Task requirements
• A. In the excerpt on Linux partition labels and mount options, why does it advise changing the swap partition setting by hand before moving a drive rather than after? Answer in one to three sentences.
• B. Continue the excerpt on Linux partition labels and mount options from where it stops.

Excerpt to read
--- BEGIN ---

The Linux system partitions have “labels,” but I could have used the device names (hdg1, etc.), instead. That was how the system automatically set itself up. Using labels means that the system finds the right partitions, even if you relocate them (e.g. plug the drive into a different port), however it doesn't seem to support doing that for the swap partition, so that'll need changing by hand, if the drive is shifted (do this before shifting a drive, as it can difficult to boot Linux without a swap partition). And you'll suffer problems if you connect two drives that have partitions with the same label names, to get around that you'd ignore the labels and directly refer to the device names.

The first “auto” parameters (after the LS120 drive), are to auto-detect whatever filesystem has been used on those disks.

The “noauto” parameters stop the system from automatically mounting the device when it boots up. Users have to deliberately mount them.

The “owner” parameters means that whoever mounts a device, owns it (and its files), until they unmount it.

--- END ---

Provided material
--- BEGIN ---

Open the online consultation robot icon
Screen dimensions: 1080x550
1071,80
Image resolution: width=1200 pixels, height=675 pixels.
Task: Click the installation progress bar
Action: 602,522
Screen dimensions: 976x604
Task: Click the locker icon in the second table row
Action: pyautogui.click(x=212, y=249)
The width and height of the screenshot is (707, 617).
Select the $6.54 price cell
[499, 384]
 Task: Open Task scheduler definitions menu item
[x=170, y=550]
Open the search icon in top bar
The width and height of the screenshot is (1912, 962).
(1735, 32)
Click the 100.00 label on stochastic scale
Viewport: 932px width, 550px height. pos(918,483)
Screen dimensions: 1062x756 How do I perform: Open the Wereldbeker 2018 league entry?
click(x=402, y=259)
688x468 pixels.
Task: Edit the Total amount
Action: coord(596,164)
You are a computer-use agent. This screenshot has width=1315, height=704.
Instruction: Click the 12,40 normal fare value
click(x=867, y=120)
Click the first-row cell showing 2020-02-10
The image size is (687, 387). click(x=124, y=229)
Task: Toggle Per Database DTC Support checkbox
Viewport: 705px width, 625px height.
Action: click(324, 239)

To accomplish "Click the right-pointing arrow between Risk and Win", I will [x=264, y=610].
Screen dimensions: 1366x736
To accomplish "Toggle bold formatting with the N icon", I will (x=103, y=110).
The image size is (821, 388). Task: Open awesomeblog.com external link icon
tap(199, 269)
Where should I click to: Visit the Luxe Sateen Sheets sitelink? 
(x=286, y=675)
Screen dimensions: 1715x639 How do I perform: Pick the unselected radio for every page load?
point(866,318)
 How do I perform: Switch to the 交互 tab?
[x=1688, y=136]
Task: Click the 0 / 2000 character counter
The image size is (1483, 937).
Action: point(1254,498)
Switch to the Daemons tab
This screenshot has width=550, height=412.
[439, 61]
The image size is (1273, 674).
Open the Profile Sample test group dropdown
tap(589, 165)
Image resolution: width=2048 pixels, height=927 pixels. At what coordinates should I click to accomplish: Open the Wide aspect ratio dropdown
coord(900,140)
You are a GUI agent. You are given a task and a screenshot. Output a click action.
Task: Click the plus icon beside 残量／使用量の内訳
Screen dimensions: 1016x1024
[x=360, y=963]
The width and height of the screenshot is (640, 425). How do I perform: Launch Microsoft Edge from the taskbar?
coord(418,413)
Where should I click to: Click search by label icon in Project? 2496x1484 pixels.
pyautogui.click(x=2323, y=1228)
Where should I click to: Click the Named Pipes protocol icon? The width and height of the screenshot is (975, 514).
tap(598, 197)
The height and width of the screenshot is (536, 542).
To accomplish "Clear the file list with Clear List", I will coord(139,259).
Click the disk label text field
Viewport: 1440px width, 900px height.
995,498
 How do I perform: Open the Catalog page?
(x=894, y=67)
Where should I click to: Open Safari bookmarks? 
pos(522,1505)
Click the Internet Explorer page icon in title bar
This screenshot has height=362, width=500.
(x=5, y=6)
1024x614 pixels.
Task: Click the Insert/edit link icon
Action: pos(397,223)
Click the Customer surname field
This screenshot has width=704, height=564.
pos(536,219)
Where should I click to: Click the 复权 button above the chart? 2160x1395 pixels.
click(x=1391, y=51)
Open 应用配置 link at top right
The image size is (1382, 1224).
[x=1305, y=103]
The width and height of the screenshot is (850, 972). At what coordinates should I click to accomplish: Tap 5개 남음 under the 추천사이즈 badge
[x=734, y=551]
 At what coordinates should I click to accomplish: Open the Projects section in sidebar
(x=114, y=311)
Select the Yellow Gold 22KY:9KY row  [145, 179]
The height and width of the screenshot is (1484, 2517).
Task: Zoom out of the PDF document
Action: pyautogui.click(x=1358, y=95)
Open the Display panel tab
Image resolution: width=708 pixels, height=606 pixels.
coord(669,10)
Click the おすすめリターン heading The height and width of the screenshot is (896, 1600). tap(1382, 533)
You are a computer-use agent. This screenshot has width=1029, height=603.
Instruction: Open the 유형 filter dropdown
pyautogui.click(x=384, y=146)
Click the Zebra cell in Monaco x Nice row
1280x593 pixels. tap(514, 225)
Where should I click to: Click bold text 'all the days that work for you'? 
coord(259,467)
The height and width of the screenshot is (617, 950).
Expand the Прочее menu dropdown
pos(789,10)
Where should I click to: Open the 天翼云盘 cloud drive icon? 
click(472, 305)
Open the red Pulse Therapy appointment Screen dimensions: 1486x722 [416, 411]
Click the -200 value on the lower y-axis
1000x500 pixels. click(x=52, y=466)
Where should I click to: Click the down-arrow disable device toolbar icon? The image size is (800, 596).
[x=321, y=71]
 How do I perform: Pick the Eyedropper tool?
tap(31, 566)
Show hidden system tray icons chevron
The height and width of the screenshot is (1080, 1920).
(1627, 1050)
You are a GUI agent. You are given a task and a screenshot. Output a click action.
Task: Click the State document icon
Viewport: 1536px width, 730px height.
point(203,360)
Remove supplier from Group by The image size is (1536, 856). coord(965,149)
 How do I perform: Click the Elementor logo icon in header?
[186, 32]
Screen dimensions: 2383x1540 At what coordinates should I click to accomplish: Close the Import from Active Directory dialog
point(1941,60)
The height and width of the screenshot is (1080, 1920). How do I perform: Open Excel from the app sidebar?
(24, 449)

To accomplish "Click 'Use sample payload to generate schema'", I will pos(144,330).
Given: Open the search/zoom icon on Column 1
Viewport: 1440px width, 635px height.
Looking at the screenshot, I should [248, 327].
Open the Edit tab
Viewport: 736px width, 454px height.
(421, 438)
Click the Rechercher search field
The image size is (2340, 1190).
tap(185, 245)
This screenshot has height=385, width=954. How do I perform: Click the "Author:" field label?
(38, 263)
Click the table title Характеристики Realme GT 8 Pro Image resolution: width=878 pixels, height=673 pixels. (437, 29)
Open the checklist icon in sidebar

--- END ---

Responses by task
• A. The excerpt explains that labels let the system find partitions after a drive is relocated, but the swap partition does not seem to support this. The swap setting therefore has to be changed by hand, and it should be done before the drive is shifted because Linux can be difficult to boot without a swap partition.

• B.
The “user” parameter means that any user may mount the device (it doesn't have to be mounted by the root user), although the same user has to be the one to unmount it. If I'd used “users”, instead, any user could unmount a device, even one that someone else had mounted.

The “/dev/cdrom” and “/dev/cdrom1” devices are actually links to “/dev/hdc” and “/dev/hdd” (some things that work with CDs or DVDs seem to expect device names with certain letters in them, and I mount them to mountpoints with names that make sense to me).

My /boot/grub/grub.conf file:

# grub.conf generated by anaconda
#
# Note that you do not have to rerun grub after making changes to this file
#
# NOTICE:  You have a /boot partition.  This means that
#          all kernel and initrd paths are relative to /boot/, eg.
#          root (hd1,0)
#          kernel /vmlinuz-version ro root=/dev/hdg3
#          initrd /initrd-version.img
#
#boot=/dev/hdg

default=0
timeout=15

splashimage=(hd2,0)/grub/splash.xpm.gz
 
title Red Hat Linux (2.4.20-19.9)
        root (hd2,0)
        kernel /vmlinuz-2.4.20-19.9 ro root=LABEL=/ hdc=ide-scsi
        initrd /initrd-2.4.20-19.9.img
 
title LemonOS (Win98SE)
        rootnoverify (hd0,0)
        chainloader +1
 
title Floppy
        rootnoverify (fd0)
        chainloader +1
 
title Reboot
        reboot
 
title Halt
        halt

I've added the “reboot” and “halt” (shutdown and power off), to work around problems caused by experimentation, and doing accidental reboots instead of shutdowns.

Other booting choices can be added, merely by editing this configuration file.

I'm not sure whether the “#boot=/dev/hdg” line is merely a note for you, or whether GRUB uses it.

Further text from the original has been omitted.